俳優として、またニュースキャスターとしても活躍する小澤征悦が、この度、ディレクターとしてアパレルブランド「AKAPAN」(アカパン)を立ち上げた。彼が15年以上欠かさず履き続ける「赤い下着」。それは父・小澤征爾から受け継いだ「赤」へのこだわりにあった。
――今日も赤パンなんですか?
小澤:そうですよ。ほら(と言って、パンツをチラッと見せてくれる)。
――「AKAPAN」(アカパン)というアパレルブランドを立ち上げたのは、自分で納得できる赤パンを履きたいからだったそうですね。完成したパンツのどこに一番「納得」しているんでしょう。
小澤:まずね、この赤色ですよ。自分が好きな赤っていうのを追求していくと、スカーレットっていう色らしいんですけど、この赤にたどり着いた。
僕はピカソとかマティスとかミロとかが好きで。リトグラフとか見てると、とてもいいじゃないですか、特に赤が。ヨーロッパの人が、ヨーロッパの太陽のもと見る赤って、ああいう色なんだろうなって。
――色だけでなく、素材にもこだわったとか。
小澤:はい。これまで僕が履いてきたパンツってコットンのパーセンテージが最高95%。あとの5%は伸縮性を出すためのポリウレタン。で、僕はコットンの割合を1% 高めました。コットン96%。しかもオーガニックコットンです。
――履き心地のための「1パーセント」。
小澤:実現まで、道のりは長かったですよ。完成まで2年くらいかかりました。何回サンプルを作ったかわからない。8回ぐらいは作り直したかなあ。デザイン、色、コットンのパーセンテージ。仲間とともにこだわり抜いて、やっとたどり着きました。
父から受け継いだ「赤」の絆
――今から15年以上前、小澤さんが30代に入ってからずっと下着は赤パンというのは本当なんですか。
小澤:ホントにホント(笑)。オヤジの影響ですね。小さいときから親父はいつも赤いものを身につけてた。それを見ていた幼い自分。自然と赤が好きになり、気づいたら「俺も履きたい」と思い始めていたんですよね。

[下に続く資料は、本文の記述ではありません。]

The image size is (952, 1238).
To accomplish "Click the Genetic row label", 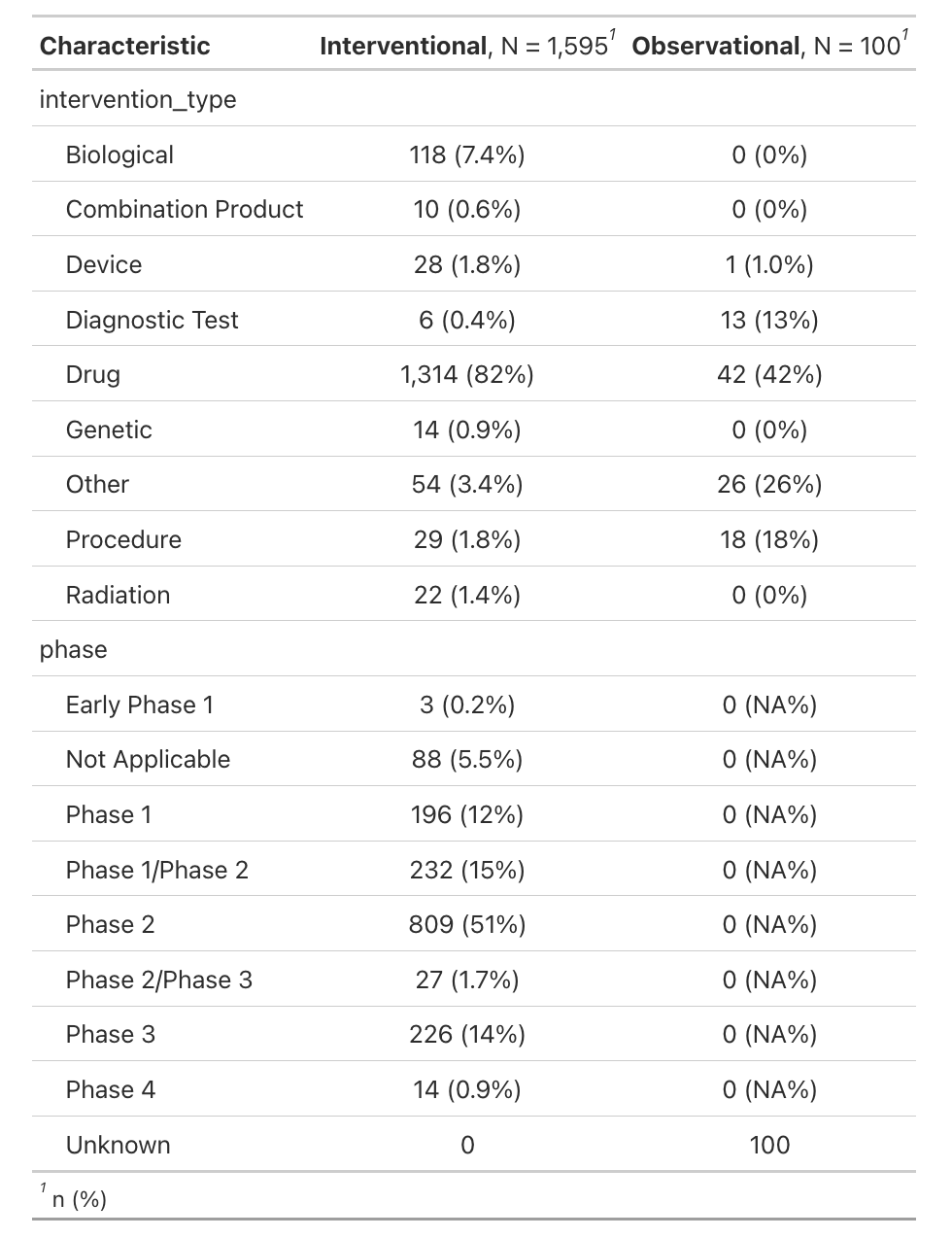I will pos(109,430).
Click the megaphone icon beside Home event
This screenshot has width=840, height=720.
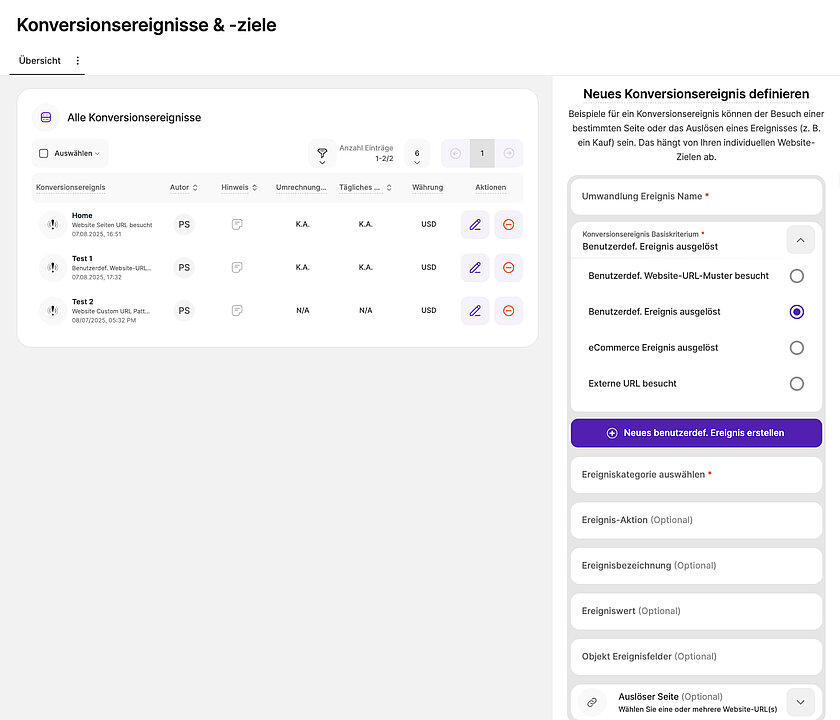click(x=51, y=224)
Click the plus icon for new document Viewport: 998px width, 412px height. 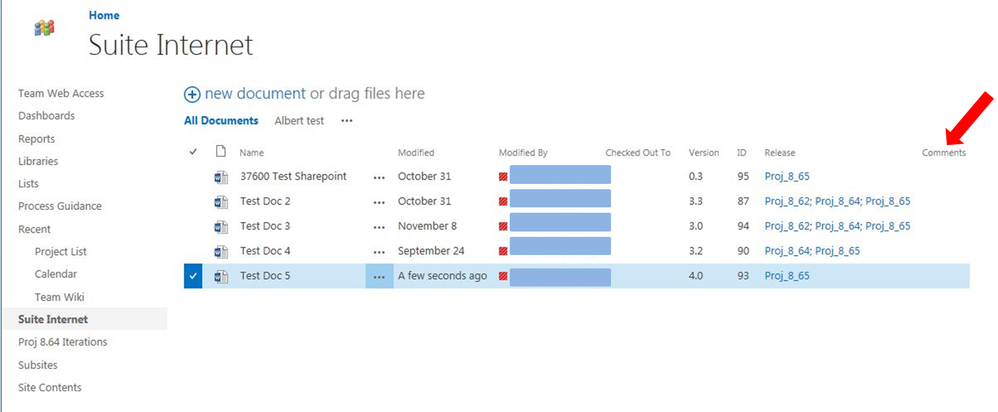tap(192, 95)
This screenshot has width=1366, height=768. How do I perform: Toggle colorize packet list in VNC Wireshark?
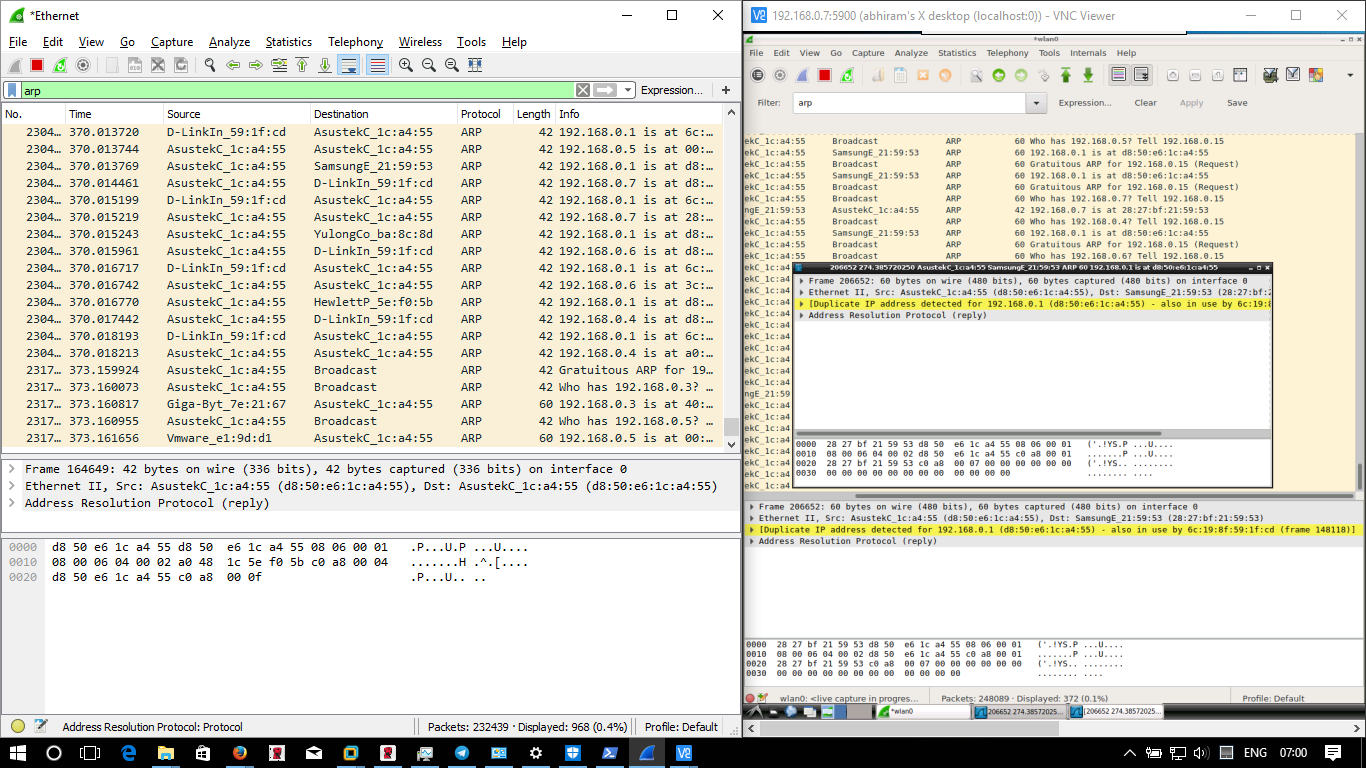[1118, 75]
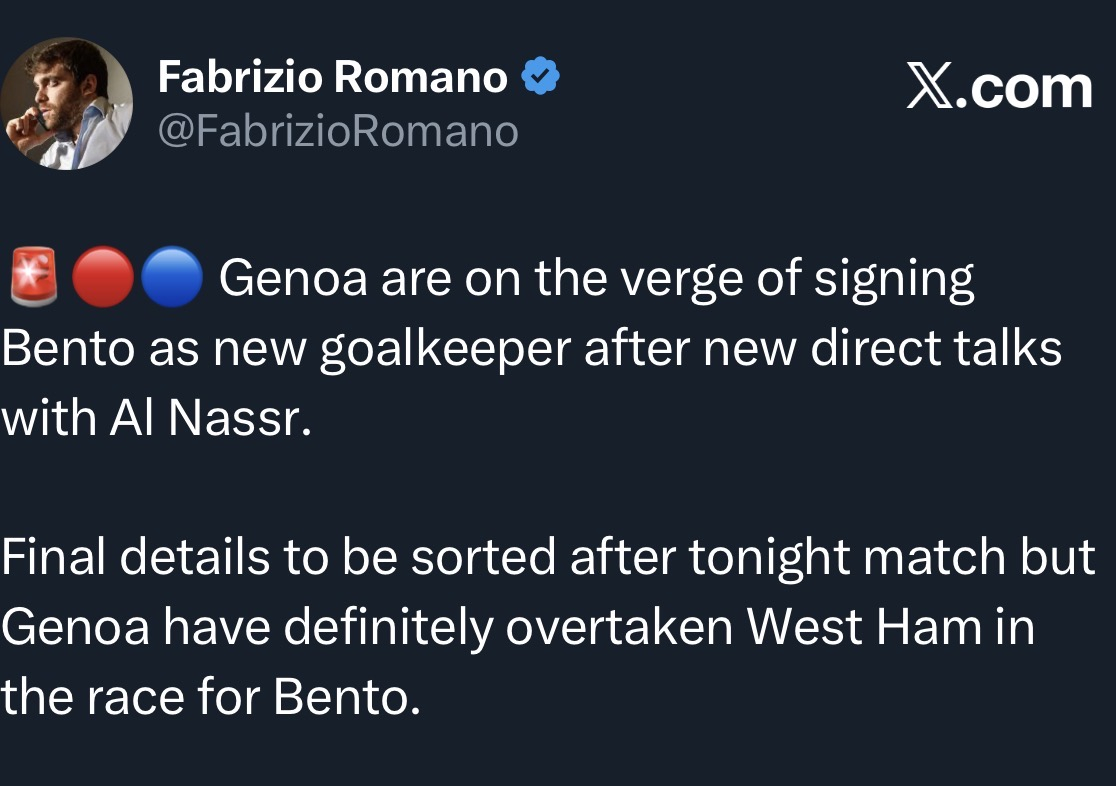The height and width of the screenshot is (786, 1116).
Task: Click the X.com logo watermark
Action: click(x=1000, y=88)
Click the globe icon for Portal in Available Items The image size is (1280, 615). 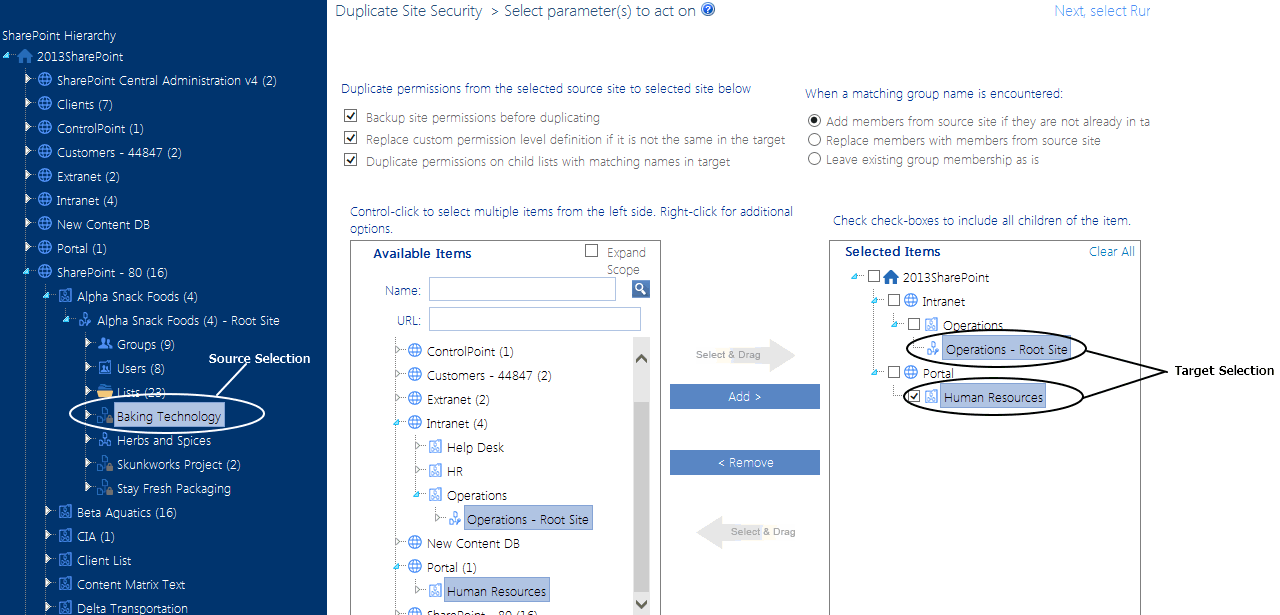[414, 566]
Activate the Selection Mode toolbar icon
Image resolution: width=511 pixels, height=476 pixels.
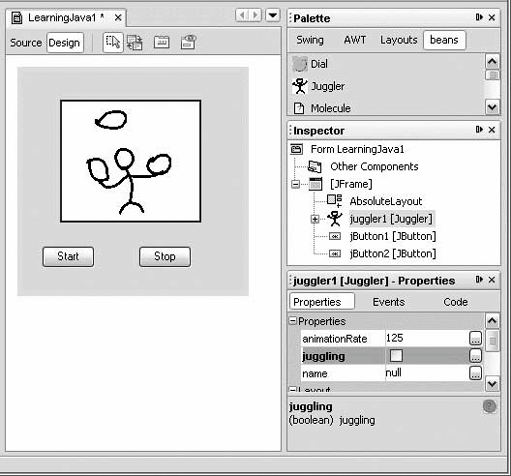(x=113, y=42)
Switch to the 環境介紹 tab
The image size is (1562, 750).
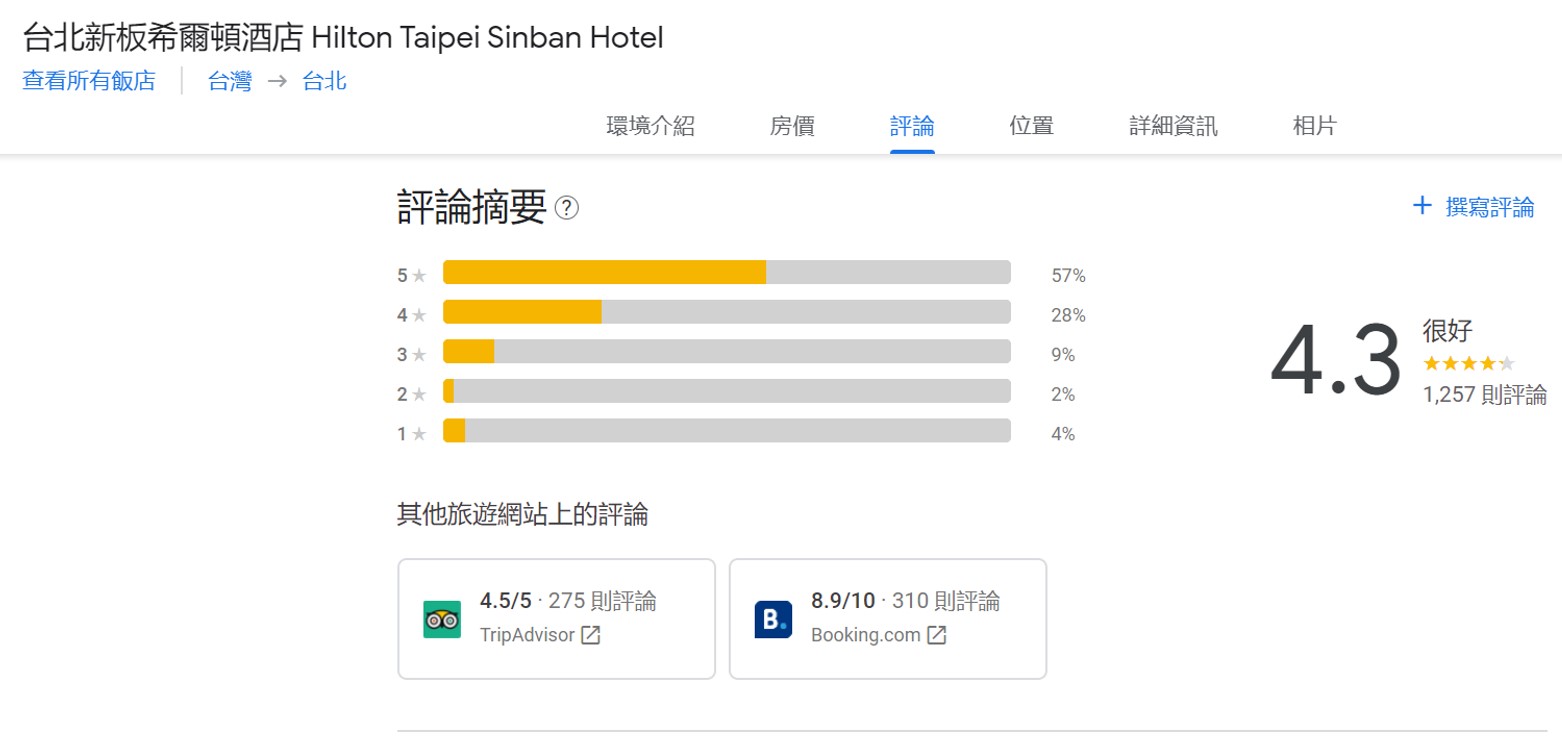[650, 126]
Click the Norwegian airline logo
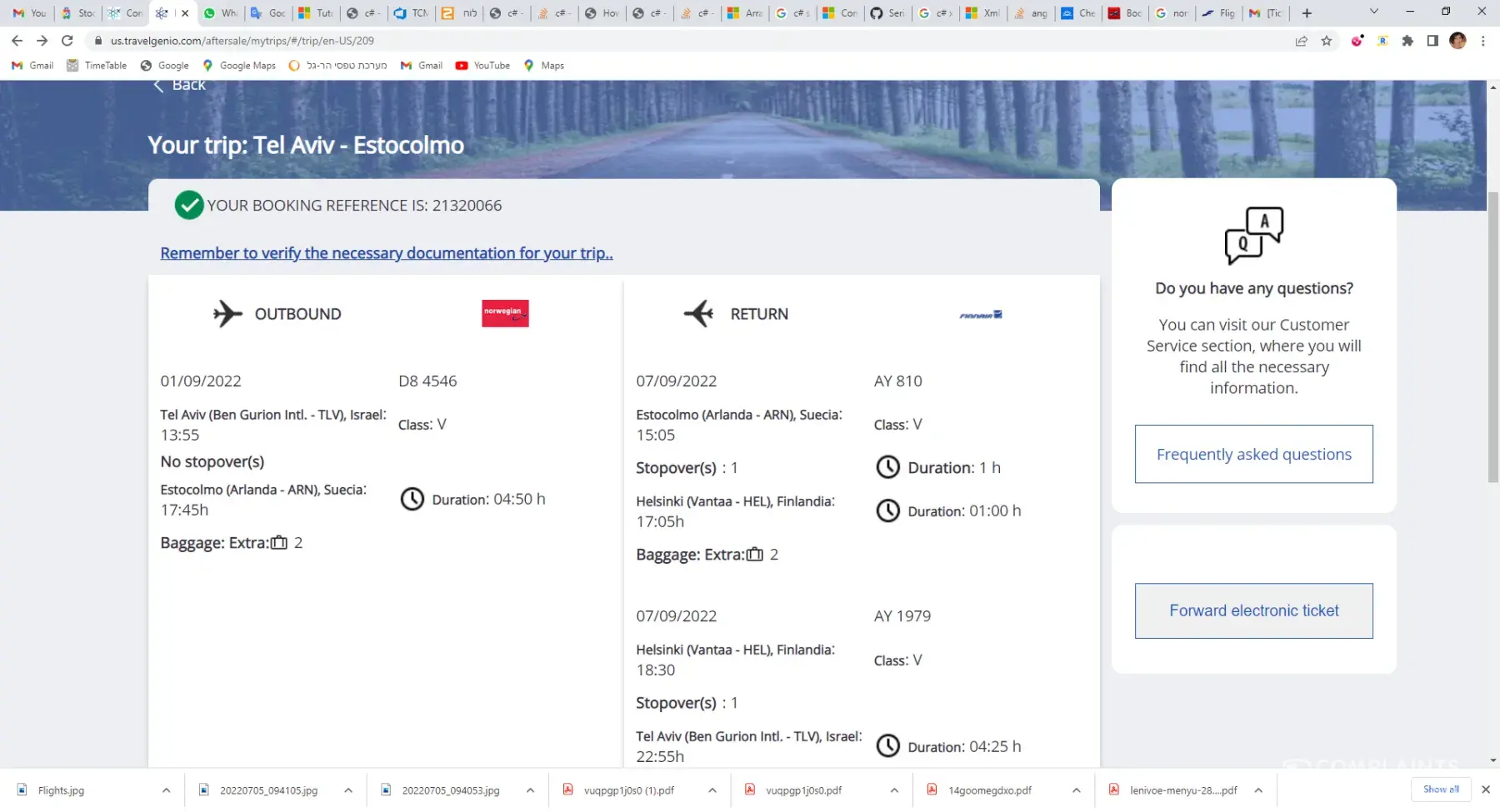1500x812 pixels. (x=505, y=313)
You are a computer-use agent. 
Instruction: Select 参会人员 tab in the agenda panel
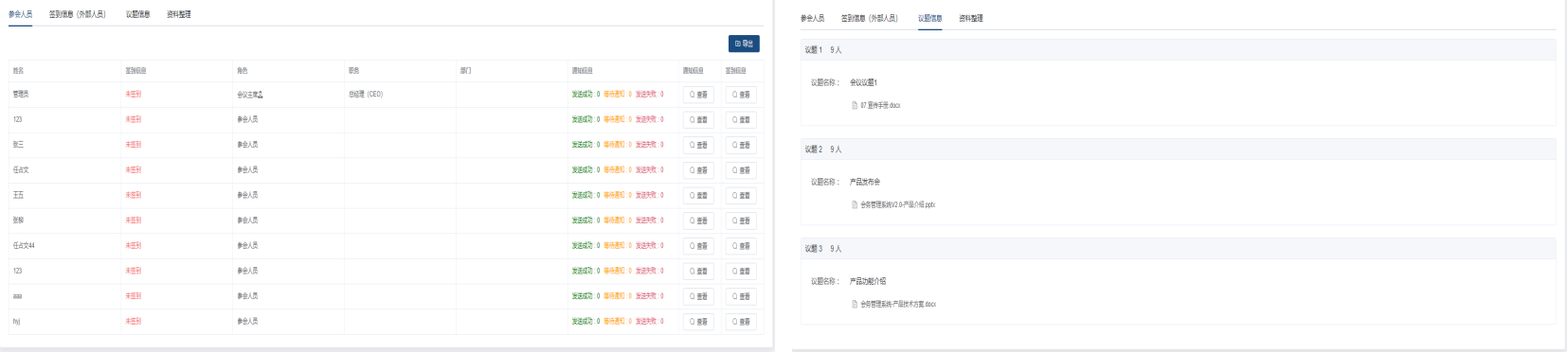click(x=812, y=18)
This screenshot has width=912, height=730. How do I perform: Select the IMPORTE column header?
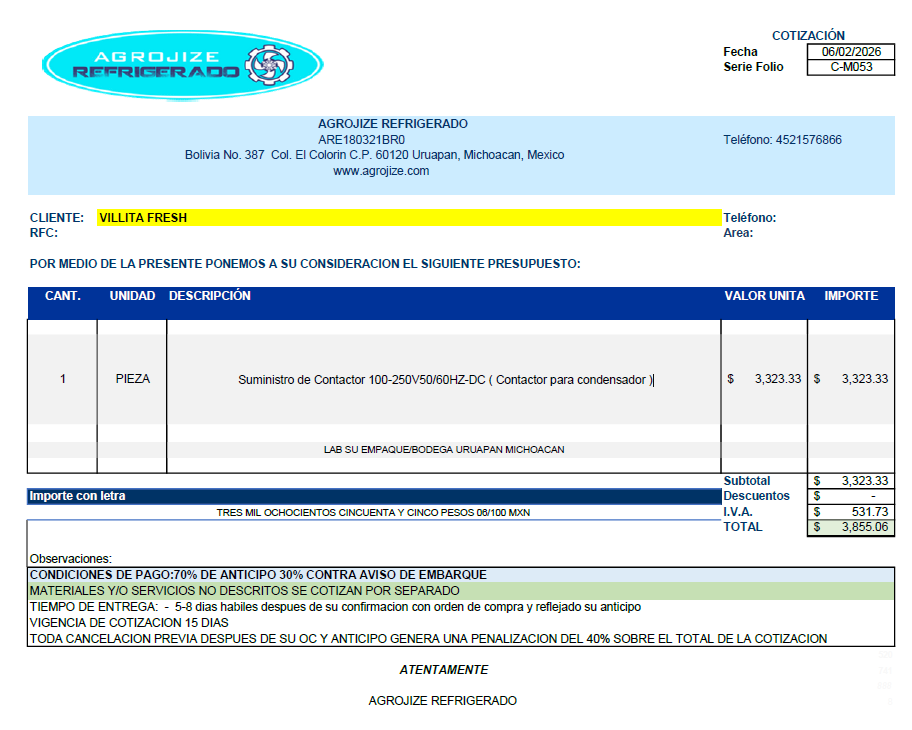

「世界的指揮者の小澤征爾さんは、家ではどんなお父さんだったんですか」って、よく聞かれますけどね、家族からすると普通のお父さんだったんですよ。
家ではラフな格好で、それこそ赤パン一丁で新聞読んでましたからね。フランクで、誰とでもその人の目線に合わせて接する人でしたね。
――征爾さんといえばボストン交響楽団を世界的なオーケストラにした音楽監督として後世に残るお仕事もされました。大リーグ、ボストン・レッドソックスの熱狂的なファンとしても有名で。
小澤:オヤジのタンスの引き出しが、赤い靴下で一杯になっている棚がありました。正真正銘「レッドソックス」好きだったんですよ。